When to call your GP (or out-of-hours)
Do not wait the full 24 hours if any of these apply:
- Fever above 38 degrees C / 100.4 F that does not respond to paracetamol
- Red streaks spreading out from the painful area toward the armpit
- Severe pain that is getting worse despite painkillers
- The lump is hard, fluctuant (feels like a fluid-filled balloon), or growing
- You have flu-like symptoms that are worsening rather than stable
- The nipple is cracked, bleeding, or has visible pus
Most GPs will prescribe a 10 to 14 day course of antibiotics (usually flucloxacillin in the UK or dicloxacillin in the US, both safe in breastfeeding). Take the full course even when you feel better, or the infection can rebound.
Keep feeding even with antibiotics
The single most important rule of mastitis: keep feeding the baby on the affected breast unless a doctor specifically tells you to stop (rare). The infection is in the breast tissue, not the milk. The bacteria the baby is exposed to are the same ones already in their mouth and on your skin. There is no risk to the baby and the feeding is what drains the breast and helps you recover.
If feeding on the affected side is too painful even with painkillers, pump or hand-express. The breast needs to be emptied frequently. Do not "rest the breast" and let milk build up. That makes mastitis worse, not better.

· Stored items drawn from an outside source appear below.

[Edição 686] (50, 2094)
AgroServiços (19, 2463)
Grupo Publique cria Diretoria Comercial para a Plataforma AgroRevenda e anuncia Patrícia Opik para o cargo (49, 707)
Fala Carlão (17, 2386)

What to do once it has cleared
After a mastitis episode, you are slightly more likely to get another one within the next few months. A few things reduce the risk:
- Vary the baby's feeding position so different areas of the breast are drained each session
- Avoid tight bras, especially underwire, until you are no longer breastfeeding
- Watch for early signs of blocked ducts (a tender spot or small lump) and feed it out within 12 hours, before it can become mastitis
- Do not stop a feed early or "save up" milk for the next feed
- Keep nipples healthy (a good latch, lanolin if needed, prompt attention to any cracks)
If you have recurrent mastitis (more than 2 to 3 episodes), worth asking your GP about underlying issues like a persistent blocked duct, low milk supply, or in rare cases an underlying breast condition that needs imaging.
The bigger picture about breastfeeding and pain
Mastitis is one of the genuinely painful parts of breastfeeding that does not get talked about enough in antenatal classes. So is cracked nipples, blocked ducts, oversupply, undersupply, tongue tie, and the general physical demand of feeding a small person from your own body for months.
A lot of mums quit breastfeeding around the time they hit their first mastitis episode. If you reach that point and decide you are done, that is a completely valid decision. A fed baby raised by a mum who has not lost her health is the actual goal.
If you want to keep going, the playbook above works for most cases. Caught early, mastitis is a 48 to 72 hour event. Caught late, it can be a week of antibiotics and exhaustion. The earlier you start treating it, the gentler it goes.
Related reading
- [How to Fix a Bad Latch (And Stop the Pain by the Next Feed)](/blog/how-to-fix-a-bad-latch)
- [Cluster Feeding Survival Guide](/blog/cluster-feeding-survival-guide)
- [Tongue Tie in Babies: The Signs, the Risks, and the Procedure](/blog/tongue-tie-baby)
What to tell yourself at 10pm with a hot red patch
This is treatable. You caught it. The actions you take in the next 12 hours will determine whether this is a difficult weekend or a difficult fortnight, and you now know what to do.
Cold pack. Ibuprofen. Paracetamol. Baby on the affected side first. Bed. Water. GP call if not improving by morning.
You are not failing at breastfeeding. Mastitis is a mechanical and immunological event that happens to perfectly competent mums all the time, and the fact that you noticed early enough to act on it is the most important part. Bodies recover. You will too. Probably faster than you think.